Hello, and welcome! This is 15 Words or Less Poems, a low-pressure way to wake up your poetry brain (guidelines here), and I’m very glad you’re here. 

Bicycles
Photo: Laura P. Salas

 Here’s another pic from our trip to Cyprus. Larnaca has a couple of salt lakes. They’re near the coast, and from the airplane, you could see how it’s probably ocean water that got cut off eventually by sandbars or land forming around them. They’re very close the the Mediterranean Sea. Anyway, all the rocks are covered with this shell of crunchy white salt. When you walk, you just hear crunch, crunch. Apparently people go and gather salt there at certain times of year to use in their homes.

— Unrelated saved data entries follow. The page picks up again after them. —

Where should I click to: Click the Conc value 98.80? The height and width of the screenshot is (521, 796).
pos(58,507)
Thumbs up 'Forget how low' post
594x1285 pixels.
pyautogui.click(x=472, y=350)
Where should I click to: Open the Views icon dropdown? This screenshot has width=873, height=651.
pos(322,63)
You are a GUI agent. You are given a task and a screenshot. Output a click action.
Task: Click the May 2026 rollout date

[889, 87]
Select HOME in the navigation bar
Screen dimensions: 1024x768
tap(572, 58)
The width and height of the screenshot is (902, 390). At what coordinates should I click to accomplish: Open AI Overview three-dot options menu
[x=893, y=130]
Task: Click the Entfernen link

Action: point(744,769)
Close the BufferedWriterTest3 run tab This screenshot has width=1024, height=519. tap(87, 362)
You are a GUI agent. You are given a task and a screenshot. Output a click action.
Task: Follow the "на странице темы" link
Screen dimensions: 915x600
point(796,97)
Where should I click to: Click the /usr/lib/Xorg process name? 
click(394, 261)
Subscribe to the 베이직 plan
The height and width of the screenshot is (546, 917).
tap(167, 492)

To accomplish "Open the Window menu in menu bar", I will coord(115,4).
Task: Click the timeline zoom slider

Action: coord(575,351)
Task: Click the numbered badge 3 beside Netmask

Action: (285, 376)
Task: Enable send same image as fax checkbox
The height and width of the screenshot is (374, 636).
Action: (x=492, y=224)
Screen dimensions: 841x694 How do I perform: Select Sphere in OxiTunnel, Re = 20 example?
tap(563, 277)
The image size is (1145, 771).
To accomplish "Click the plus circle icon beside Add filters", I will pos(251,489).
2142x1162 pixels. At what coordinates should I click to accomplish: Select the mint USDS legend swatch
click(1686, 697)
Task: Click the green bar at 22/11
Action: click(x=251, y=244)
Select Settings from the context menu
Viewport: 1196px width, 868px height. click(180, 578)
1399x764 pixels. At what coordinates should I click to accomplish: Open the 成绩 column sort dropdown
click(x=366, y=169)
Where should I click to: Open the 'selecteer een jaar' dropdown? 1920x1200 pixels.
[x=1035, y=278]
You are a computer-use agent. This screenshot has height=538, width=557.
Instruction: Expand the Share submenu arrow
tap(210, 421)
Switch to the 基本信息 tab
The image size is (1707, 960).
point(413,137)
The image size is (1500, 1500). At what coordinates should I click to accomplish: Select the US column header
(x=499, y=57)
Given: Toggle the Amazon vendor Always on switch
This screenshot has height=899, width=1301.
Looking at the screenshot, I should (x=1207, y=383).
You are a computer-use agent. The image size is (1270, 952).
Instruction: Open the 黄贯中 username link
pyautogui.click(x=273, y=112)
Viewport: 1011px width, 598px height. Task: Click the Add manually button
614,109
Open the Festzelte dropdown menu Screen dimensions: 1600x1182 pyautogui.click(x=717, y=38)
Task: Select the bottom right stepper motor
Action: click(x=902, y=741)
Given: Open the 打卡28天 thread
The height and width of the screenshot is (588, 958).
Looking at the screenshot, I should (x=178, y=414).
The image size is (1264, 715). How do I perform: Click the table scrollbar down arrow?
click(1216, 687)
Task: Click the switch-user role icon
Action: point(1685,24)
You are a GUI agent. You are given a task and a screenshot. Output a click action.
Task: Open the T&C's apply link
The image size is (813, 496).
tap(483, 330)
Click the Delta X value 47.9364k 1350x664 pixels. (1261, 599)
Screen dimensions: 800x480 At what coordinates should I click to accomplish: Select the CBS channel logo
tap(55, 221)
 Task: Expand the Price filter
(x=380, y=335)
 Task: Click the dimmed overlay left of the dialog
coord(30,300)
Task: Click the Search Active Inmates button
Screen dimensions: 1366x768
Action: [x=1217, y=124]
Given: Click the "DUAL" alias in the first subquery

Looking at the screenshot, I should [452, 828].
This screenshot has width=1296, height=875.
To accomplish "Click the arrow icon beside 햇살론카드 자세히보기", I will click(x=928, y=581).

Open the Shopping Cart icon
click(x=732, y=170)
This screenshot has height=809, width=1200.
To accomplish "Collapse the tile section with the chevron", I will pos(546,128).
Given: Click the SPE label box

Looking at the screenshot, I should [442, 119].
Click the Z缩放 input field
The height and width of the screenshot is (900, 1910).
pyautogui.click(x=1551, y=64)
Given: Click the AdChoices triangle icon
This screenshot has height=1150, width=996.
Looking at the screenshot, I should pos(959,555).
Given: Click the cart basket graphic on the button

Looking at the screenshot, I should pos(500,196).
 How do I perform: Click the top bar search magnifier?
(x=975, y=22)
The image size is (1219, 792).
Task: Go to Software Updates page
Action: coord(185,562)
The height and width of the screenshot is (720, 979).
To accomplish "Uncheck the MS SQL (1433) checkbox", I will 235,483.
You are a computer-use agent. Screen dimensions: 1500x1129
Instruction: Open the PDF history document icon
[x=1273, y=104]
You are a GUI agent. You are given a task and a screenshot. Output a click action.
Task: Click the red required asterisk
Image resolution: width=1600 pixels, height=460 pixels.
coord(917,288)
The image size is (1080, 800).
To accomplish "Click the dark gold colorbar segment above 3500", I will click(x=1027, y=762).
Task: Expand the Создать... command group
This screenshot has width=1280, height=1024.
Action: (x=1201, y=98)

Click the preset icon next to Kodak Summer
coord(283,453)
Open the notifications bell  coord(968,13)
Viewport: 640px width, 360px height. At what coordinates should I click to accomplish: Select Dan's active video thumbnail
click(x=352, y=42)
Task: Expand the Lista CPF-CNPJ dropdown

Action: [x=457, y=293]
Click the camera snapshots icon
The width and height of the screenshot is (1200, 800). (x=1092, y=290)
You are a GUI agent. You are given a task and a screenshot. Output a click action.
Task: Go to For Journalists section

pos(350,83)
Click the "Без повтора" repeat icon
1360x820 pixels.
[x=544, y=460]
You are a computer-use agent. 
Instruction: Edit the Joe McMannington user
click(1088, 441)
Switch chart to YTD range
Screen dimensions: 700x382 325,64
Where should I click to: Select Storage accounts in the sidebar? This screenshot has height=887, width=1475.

This image makes me think of several things:

  1. Gulliver’s Travels (looks like there are tiny people running around on the sand!)
  2. bicycling on the moon
  3. cloning bicycles

And here’s my first draft. I actually had a thought of writing a poem using different bike-related words, like wheels, and spoke, and brake, and tired. Hehe. But it didn’t come quickly enough, and this is a fast first-draft challenge, so I moved on to something different.

Last Picnic of Summer

It’s your turn! Have fun and stick to 15 WORDS OR LESS! (Title doesn’t count toward word count.)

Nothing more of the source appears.